El juego, como cualquiera puede imaginarse, degeneraba frecuentemente en discusión y en jaleo: “Me lo he pedido yo primero”, “No, yo”, etc. Mi tía Laura, que pasaba las Navidades con nosotros, nos miraba con la misma expresión estupefacta que yo hubiera dedicado por esa época al diseñador del madelman gasolinero de haberle tenido delante. Pero luego intercedía tratando de aportar calma (Mis padres, más acostumbrados, se desentendían sabiamente del asunto): “Bueno: un anuncio para cada uno, chicos”, decía mi tía. En realidad, empeoraba la cosa, porque si te tocaba el perfume, o la Nancy o el madelman gasolinero, a la frustración había que añadirle la burla del otro. Entonces mi tía se encogía de hombros con resignación y rezaba para que se reanudara la emisión de Qué bello es vivir, o la Gran Familia o Mujercitas.

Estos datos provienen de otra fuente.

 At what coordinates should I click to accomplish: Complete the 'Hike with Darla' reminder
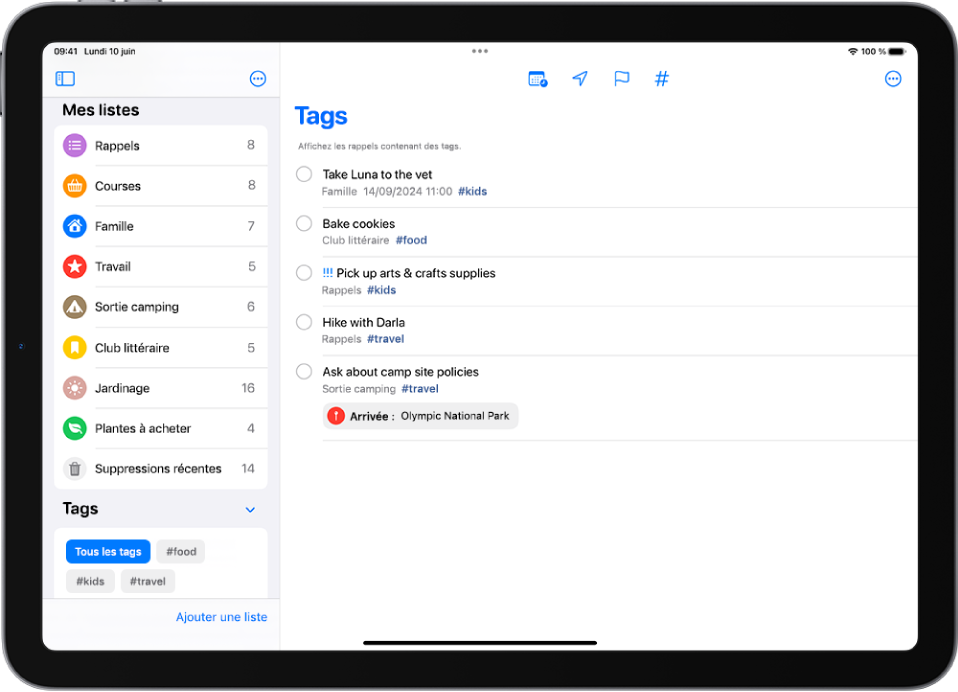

Con los anuncios raros no sabíamos qué hacer: el de las muñecas de Famosa caminando en blanco y negro hacia el portal como autómatas nos daba algo de miedo y el de los tipos que volvían a casa por Navidad de El Almendro nos dejaba indiferentes porque nosotros por entonces siempre estábamos en casa y éramos olímpicamente felices, sin saber lo que era la nostalgia.

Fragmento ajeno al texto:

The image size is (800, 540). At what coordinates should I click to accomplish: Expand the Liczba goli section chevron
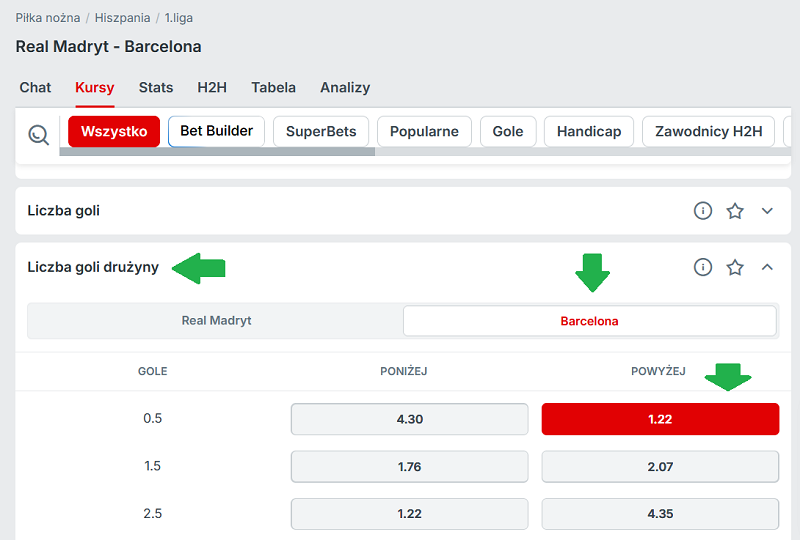767,211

Pero la mayoría eran anuncios normales, de juguetes normales y nosotros pensábamos que tal vez los Reyes Magos verían también los anuncios o, mejor, que nos verían a nosotros dos ver los anuncios y pedir esto y lo otro, una y otra vez. Aunque dudábamos, porque sabíamos por experiencia que los Reyes (eran tiempos duros: ya lo he dicho) acababan poniendo lo que les salía del gorro. Pero eso, en el fondo, daba igual en aquellas tardes dichosas de finales de diciembre. Bastaba con jugar frenéticamente al “me lo pido”, que fueran vacaciones, que echaran las películas repetidas de todos los años, que andara por ahí la tía Laura y que en fin, el mundo pareciera un lugar previsible y seguro en el que no había sitio para cosas extrañas como, por ejemplo, los madelman gasolineros. Visto desde este 2020, me lo pido.